Machine Learning with MATLAB 1.1 to 2.2

Machine Learning with MATLAB 1.1 to 2.2

1.1 Course Overview

1.2 Review - Machine Learning Onramp

Two files contain data for a selection of basketball players.

bballPlayers.txtbballStats.txt
This file contains information about each player, like their position, height, and weight.This file contains player statistics for each year, such as games played, points scored, and rebounds.

In this lesson, you will:

  • Import and format the data stored in the files.
  • Group statistics by player and merge the data sets into a single table.
  • Visualize various player statistics and explore features.
  • Train a classification model to predict a player’s position.
  • Evaluate the model’s performance.
1.2.1 Import Data
positions = ["G","G-F","F-G","F","F-C","C-F","C"]
Task 1

To bring data from a file named dataFile.txt into MATLAB as a table named T, you can use the readtable function.

playerInfo = readtable("bball")
Task 2

When text labels are intended to represent a finite set of possibilities, such as a player’s position, it’s more suitable to store the data as a categorical array.

You can use the categorical function to convert an array of text labels to a categorical array.

playerInfo.pos = categorical(playerInfo.pos)	%convert an array of text to a categorical array.

The function categories returns a list of all possible categories in a categorical array.

categories(playerInfo.pos)	%output: ["F-C-G","F-G-C","G","G-F","F-G","F","F-C","C-F","C"]
Task 3

Sometimes you may want to define the categories for your categorical data.

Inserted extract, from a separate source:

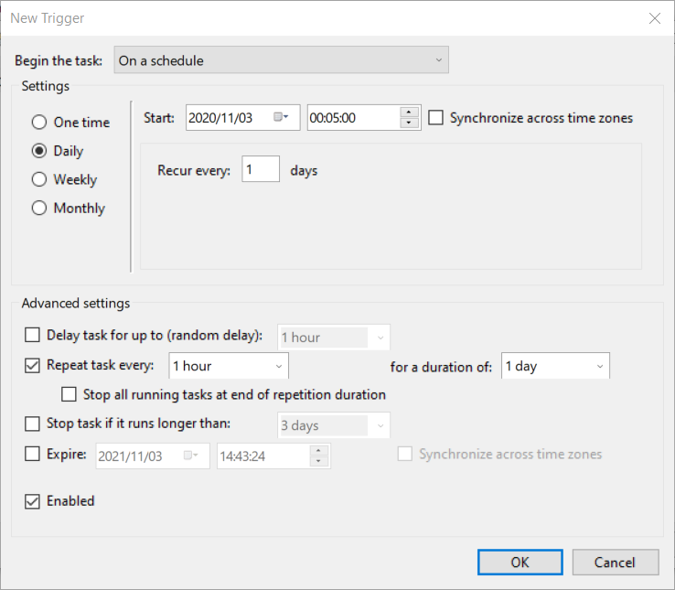Click the Recur every days input field
675x590 pixels.
tap(261, 170)
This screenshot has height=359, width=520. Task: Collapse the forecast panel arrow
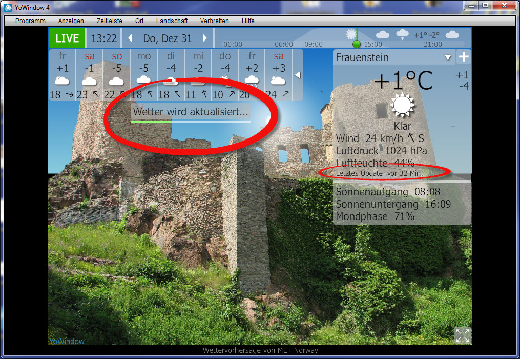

For example, if you are pulling data from multiple sources and not all the categories are represented in that particular set.

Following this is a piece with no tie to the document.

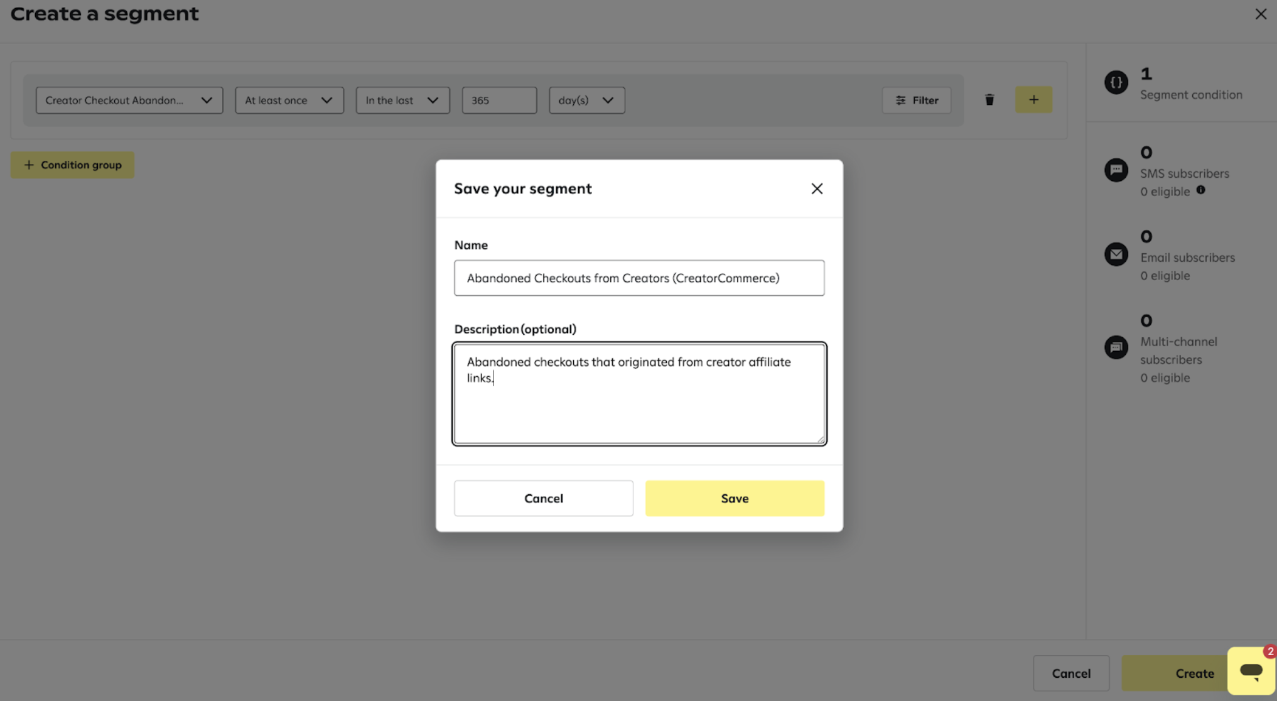The image size is (1277, 701).
Task: Close the Save your segment dialog
Action: coord(816,188)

You can use a string array of category names as a second input to the categorical function to specify the categories.

playerInfo.pos = categorical(playerInfo.pos,positions)

Use the categories defined in the string array positions to convert the data in playerInfo.pos into a categorical.

categories(playerInfo.pos)	%output:["G","G-F","F-G","F","F-C","C-F","C"]

Other classifications are forced to convert to <undefined>.

Task 4

Any data not specified by a category in positions becomes <undefined>.

To remove rows from a table which contain an undefined or missing value, you can use the rmmissing function.

playerInfo.pos = rmmissing(playerInfo.pos)
Task 5
allStats = readtable("bballStats.txt")
Task 6

You can remove rows or variables from a table by first selecting those rows or variables and then assigning to them an empty array.

For example, the following command remove everything after the 18th column in allStats.

allStats(:,19:end) = []
1.2.3 Group and Merge Data
Task 1

The groupsummary function performs grouped calculations. For example, the following command calculates the standard deviation (std) of the data in data, grouped by data.Label.

stdevData = groupsummary(data,"Label","std")

Create a table named playerStats which calculates the sum of the data in allStats grouped by "playerID".

You may leave off the semicolon to view the output.

playerStats = groupsummary(allStats,"playerID","sum")
Task 2

The table playerStats has variable names similar to those in allStats, but prepended with sum_. It also has an additional variable named GroupCount.

You can access the variable names in a table using the VariableNames property of the Properties of the table.

Remember you can remove a variable from a table by assigning it the empty array [].

table.Properties.VariableNames
table.variable = []

Remove the variable GroupCount from playerStats. Then replace the variable names in playerStats with the variable names in allStats.

playerStats.GroupCount = [];
allStats.Properties.VariableNames = playerStats.Properties.VariableNames
Task 3

You can combine, or join, two tables by matching up rows with the same key variable values. The key variable playerID can be used to join the data from playerInfo and playerStats.

The innerjoin function joins two tables, and includes only observations whose key variable values appear in both tables.

Create a table named data which joins playerInfo and playerStats, and includes only players who appear in both tables.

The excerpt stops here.